Early Camping Part 1

Over half century ago, I grew up in southern Oregon or “God’s Country” as the locals preferred to call it.  What they neglected to add was that God has a left to go along with his right hand. 

The largest town in the area was and still is Medford, which in my youth had a population of about 20,000 with the principal industries being lumber and pears.  While this sounds like a rustic Garden of Eden, it had a bit of a smog problem made nearly intolerable by frequent atmospheric temperature inversions.  In those days, lumber mills had no way to get rid of sawdust, so it was burned in huge metal teepees misnamed wigwam burners.  This coupled with the nasty process of burning old tires used to prevent the pear buds from freezing during the spring, produced witches brew fogs that put London’s pea soups to shame.  Although winters were mild, they were dreary with misty rains, while summers were often miserably hot with daytime temperatures often exceeding 100 for two or three weeks at a time. 

But even hell has its rewards. Less than an hour away are the southern Oregon Cascade Mountains.  This is a truly stunning place, with mixed groves of old growth Douglas fir, ponderosa pine, and western hemlock.  Together these trees combine to shade an understory of ferns that can grow to your navel.  It is an area of countless pristine high mountain lakes and creeks that are filled with rainbow trout that were catchable even with my adolescent angling skills.  At lower elevations, numerous reservoirs contained warmer water pan fish like crappie and blue gill, which were easily caught in abundance using worm and bobber. 
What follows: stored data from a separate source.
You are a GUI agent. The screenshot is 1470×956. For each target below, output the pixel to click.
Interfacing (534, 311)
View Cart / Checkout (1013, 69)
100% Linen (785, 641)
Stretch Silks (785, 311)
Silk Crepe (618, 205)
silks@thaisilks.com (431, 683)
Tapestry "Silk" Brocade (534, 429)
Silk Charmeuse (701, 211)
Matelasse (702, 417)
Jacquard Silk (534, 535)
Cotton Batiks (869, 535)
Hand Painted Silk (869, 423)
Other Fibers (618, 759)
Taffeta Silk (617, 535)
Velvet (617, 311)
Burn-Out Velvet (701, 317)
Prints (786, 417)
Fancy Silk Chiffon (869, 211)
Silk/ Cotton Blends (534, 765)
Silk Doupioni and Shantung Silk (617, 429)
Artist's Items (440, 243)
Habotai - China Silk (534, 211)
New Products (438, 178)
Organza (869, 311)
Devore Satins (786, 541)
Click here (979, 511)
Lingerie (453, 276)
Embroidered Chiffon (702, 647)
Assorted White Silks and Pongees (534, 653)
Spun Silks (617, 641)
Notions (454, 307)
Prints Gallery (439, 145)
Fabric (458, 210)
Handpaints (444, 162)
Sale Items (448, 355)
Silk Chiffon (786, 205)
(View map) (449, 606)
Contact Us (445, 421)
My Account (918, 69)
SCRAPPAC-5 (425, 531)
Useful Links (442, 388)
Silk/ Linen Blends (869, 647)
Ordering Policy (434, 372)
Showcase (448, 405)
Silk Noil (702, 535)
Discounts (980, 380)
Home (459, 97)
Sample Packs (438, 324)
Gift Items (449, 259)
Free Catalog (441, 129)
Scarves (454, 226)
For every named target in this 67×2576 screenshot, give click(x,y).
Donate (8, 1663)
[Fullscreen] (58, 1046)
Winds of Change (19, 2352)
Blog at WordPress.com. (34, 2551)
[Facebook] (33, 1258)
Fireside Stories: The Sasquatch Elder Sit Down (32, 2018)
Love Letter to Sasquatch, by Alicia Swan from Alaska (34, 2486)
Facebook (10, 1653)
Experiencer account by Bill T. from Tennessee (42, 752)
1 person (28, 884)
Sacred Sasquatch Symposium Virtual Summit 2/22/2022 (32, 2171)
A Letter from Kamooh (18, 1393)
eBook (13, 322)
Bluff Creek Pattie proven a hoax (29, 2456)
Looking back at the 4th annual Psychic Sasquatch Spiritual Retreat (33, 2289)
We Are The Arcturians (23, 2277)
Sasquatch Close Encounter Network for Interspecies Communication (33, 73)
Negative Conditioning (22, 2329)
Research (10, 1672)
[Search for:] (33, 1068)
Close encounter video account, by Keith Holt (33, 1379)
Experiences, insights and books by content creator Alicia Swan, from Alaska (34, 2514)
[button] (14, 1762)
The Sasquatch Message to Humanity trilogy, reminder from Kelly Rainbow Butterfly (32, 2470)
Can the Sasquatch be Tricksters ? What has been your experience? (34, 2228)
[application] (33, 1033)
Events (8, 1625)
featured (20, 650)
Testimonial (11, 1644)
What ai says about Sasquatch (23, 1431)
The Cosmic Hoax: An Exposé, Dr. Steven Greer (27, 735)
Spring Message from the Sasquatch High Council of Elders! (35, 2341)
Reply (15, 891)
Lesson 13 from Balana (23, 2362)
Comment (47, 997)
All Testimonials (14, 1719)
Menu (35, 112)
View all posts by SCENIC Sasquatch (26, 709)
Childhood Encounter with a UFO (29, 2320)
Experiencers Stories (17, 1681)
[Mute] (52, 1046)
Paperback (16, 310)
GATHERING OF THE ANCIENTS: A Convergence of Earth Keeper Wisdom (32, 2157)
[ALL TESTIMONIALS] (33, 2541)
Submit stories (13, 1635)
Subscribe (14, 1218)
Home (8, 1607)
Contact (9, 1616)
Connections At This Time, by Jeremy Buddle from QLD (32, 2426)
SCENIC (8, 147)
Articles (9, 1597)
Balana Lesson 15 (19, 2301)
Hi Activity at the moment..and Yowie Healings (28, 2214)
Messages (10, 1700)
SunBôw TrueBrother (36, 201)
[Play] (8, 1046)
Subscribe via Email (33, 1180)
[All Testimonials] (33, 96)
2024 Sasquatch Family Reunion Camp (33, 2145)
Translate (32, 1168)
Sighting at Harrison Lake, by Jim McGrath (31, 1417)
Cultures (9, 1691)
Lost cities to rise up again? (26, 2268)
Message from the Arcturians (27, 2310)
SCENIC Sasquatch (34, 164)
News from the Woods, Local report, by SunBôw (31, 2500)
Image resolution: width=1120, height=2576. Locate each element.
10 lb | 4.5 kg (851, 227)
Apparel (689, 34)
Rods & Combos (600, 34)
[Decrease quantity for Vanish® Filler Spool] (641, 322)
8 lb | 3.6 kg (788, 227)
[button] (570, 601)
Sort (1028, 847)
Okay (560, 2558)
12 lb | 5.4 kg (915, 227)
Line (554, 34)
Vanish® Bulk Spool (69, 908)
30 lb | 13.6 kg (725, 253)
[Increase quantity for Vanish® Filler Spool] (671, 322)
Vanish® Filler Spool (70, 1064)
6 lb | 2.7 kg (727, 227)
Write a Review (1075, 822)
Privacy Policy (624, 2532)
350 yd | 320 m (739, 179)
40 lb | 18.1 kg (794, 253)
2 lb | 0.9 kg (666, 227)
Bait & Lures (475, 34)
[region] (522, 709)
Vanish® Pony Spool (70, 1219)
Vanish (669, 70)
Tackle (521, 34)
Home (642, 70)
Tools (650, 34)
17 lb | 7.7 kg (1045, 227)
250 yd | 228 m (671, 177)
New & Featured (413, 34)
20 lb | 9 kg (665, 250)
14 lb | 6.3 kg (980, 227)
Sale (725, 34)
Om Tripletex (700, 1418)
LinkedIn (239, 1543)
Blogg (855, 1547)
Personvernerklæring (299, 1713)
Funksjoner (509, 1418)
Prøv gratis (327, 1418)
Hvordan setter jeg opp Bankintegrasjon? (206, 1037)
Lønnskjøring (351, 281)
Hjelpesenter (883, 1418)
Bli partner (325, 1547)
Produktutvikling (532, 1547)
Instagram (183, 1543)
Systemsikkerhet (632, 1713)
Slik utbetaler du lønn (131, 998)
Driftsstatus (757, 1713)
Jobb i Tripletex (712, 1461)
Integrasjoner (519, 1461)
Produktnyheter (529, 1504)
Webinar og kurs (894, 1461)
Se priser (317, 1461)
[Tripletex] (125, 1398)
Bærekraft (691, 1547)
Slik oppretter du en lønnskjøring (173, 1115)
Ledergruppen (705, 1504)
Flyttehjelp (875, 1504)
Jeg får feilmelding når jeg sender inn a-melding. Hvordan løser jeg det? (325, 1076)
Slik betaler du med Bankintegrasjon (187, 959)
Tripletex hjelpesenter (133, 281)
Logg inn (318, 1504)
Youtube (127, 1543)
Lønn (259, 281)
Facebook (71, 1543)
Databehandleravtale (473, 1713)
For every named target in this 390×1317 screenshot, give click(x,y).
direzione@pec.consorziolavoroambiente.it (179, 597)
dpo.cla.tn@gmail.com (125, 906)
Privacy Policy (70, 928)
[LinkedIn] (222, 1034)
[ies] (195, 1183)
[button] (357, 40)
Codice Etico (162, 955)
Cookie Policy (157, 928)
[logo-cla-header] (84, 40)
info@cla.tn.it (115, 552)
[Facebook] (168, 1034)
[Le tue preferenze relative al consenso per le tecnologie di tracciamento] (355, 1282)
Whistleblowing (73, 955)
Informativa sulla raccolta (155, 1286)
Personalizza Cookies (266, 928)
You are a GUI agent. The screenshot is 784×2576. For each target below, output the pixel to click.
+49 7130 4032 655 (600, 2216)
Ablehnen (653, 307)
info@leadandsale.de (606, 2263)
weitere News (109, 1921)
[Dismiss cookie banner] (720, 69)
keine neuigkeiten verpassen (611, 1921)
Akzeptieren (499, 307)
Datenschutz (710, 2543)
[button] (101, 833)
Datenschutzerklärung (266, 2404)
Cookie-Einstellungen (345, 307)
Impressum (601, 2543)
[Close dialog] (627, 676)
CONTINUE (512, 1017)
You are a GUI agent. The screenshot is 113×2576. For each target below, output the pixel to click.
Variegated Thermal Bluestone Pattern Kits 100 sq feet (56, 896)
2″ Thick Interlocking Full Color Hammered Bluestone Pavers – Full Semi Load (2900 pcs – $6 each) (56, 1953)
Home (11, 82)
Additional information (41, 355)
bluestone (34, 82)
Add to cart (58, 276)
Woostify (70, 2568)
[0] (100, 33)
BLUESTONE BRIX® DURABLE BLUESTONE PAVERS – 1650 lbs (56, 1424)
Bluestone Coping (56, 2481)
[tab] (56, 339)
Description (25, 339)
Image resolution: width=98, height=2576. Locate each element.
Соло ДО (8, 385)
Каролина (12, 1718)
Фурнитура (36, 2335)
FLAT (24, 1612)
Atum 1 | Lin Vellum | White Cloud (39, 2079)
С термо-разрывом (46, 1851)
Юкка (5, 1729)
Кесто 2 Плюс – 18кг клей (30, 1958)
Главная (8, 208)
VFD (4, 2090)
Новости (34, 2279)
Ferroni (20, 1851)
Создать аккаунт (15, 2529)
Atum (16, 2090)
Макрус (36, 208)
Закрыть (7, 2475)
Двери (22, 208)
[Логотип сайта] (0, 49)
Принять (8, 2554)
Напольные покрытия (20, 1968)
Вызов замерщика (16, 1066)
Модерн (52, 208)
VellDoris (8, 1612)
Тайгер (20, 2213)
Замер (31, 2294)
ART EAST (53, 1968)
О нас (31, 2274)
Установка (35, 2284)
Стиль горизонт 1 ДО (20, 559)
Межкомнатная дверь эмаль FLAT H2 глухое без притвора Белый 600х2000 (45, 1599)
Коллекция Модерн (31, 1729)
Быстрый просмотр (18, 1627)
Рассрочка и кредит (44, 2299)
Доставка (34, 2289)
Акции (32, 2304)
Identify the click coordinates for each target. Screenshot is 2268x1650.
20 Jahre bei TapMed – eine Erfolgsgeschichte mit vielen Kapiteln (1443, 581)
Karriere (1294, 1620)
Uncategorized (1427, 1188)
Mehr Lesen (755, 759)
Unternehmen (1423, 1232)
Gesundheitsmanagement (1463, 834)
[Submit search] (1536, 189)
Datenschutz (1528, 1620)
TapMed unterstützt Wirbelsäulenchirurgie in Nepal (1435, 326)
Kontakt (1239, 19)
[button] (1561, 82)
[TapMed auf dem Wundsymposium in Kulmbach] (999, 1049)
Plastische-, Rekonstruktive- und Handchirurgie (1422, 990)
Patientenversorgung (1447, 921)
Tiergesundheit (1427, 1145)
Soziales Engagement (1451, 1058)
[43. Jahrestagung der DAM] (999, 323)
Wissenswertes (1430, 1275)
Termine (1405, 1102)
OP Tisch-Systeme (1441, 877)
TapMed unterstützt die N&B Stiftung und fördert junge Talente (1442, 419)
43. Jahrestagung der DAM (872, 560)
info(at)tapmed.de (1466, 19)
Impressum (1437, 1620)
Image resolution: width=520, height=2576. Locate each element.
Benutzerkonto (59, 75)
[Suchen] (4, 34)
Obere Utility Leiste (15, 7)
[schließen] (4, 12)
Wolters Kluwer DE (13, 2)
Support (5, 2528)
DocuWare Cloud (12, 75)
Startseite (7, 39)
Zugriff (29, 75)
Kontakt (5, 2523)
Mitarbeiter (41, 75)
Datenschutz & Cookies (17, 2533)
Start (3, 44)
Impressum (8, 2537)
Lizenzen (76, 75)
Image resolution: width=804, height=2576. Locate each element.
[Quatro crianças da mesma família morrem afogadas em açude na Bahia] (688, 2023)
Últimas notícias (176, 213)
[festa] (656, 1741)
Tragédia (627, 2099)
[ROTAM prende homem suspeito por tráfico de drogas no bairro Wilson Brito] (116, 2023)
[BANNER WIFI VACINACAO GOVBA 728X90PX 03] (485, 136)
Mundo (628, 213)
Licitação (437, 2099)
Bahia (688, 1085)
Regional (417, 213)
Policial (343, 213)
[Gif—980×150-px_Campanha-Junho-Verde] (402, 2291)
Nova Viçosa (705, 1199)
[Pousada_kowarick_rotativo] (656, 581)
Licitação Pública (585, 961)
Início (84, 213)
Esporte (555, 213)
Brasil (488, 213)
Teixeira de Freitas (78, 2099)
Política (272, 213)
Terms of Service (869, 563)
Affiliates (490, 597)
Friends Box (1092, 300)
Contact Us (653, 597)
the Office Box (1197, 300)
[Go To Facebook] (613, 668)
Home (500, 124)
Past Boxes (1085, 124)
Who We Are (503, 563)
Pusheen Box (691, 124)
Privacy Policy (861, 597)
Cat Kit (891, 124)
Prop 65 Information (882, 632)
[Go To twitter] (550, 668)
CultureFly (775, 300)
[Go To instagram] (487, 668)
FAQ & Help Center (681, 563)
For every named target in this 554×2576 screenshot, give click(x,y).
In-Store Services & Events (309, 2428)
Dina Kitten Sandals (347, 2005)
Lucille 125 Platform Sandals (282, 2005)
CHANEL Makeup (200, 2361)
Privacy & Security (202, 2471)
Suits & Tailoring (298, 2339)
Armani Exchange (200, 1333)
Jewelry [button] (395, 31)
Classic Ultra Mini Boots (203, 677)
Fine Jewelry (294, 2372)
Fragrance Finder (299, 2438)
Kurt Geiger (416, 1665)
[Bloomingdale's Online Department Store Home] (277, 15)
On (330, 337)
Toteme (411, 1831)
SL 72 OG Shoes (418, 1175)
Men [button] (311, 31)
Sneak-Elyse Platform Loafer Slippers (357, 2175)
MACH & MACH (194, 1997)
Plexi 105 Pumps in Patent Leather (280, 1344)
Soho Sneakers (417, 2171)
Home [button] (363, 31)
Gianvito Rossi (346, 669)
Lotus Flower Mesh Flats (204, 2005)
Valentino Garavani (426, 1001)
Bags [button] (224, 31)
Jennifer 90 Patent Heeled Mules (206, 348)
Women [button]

My dad and grandfather loved to fish, which often involved camping in an old army surplus canvas tent.  I hated that tent.  It was greasy, infested with earwigs, and smelled like a musk ox in rut. I hated sleeping on those terrible army cots or worse on the original air mattresses which bore almost no resemblance to the fancy inflate-a-beds of today. They had four rubberized longitudinal tubes which required an hour of blowing by mouth to achieve a lumpy firmness which leaked out overnight.  Although the mattresses were uncomfortable, what I hated the most was the noise they made.  My parents rolling over in their “sleep” sounded like a terminal emphysema ward.  I also hated having to bathe in ice cold lakes then trying to warm up next to a fire that produced more smoke than heat.  As a kid I could get away without daily baths.  As I grew older, the first day without a bath left me with a pungent sweaty gym shorts odor.  The next day I developed the stickies. followed the rash.  The tent eventually disintegrated into a greasy blob which was then carelessly discarded into a rat- infested landfill, where I suspect it might have been seen and warped the mind of a young and impressionable Steven King.       

After the curse of the tent ended, we seldom camped.  Even after my father bought a small camp trailer, we still did not camp.  This was because my father always dreamed of owning a farm or at least to be as self-sufficient in food as humanly possible.    He reasoned that when the next great depression happened, we could live off the land while others less foresighted would starve or be forced to become bootleggers like great uncle Frank. 

For years he had been looking to buy land so that he could have a few cows, pigs, chickens, and a garden.  On the surface, my mother seemed to support him, yet there was always something wrong with the land deals he found.  In truth, she did not want to be a farmer’s wife and somehow managed with subtle feminine guile to dissuade him.  She was so good at this that, in retrospect, I am surprised that he ever was able to realize his dream. But after years of searching and now into his early forties, it was finally realized. 

It was only 16 acres, which was not enough to support a family, so dad always had to have a steady job in town. But it was enough to raise all the beef, chickens, rabbits, and carrots that it took to survive in the harsh world of his youth.  My sister was probably the main reason why mom relented, for if anyone was better at manipulation than mom, it was her.  And Sandra like all young teenage girls of her generation wanted a horse.  Somewhere in the musings of Sigmund Freud there is probably a sexual explanation for this female fascination with large powerful animals being ridden by girls with spurs on their high-topped leather boots.  Regardless of the underlying reason, if Sandra wanted a horse, she was going to get it.  She begged, pouted, cajoled, promising to keep it fed and groomed.  I am sure she even convinced herself that she would keep those promises.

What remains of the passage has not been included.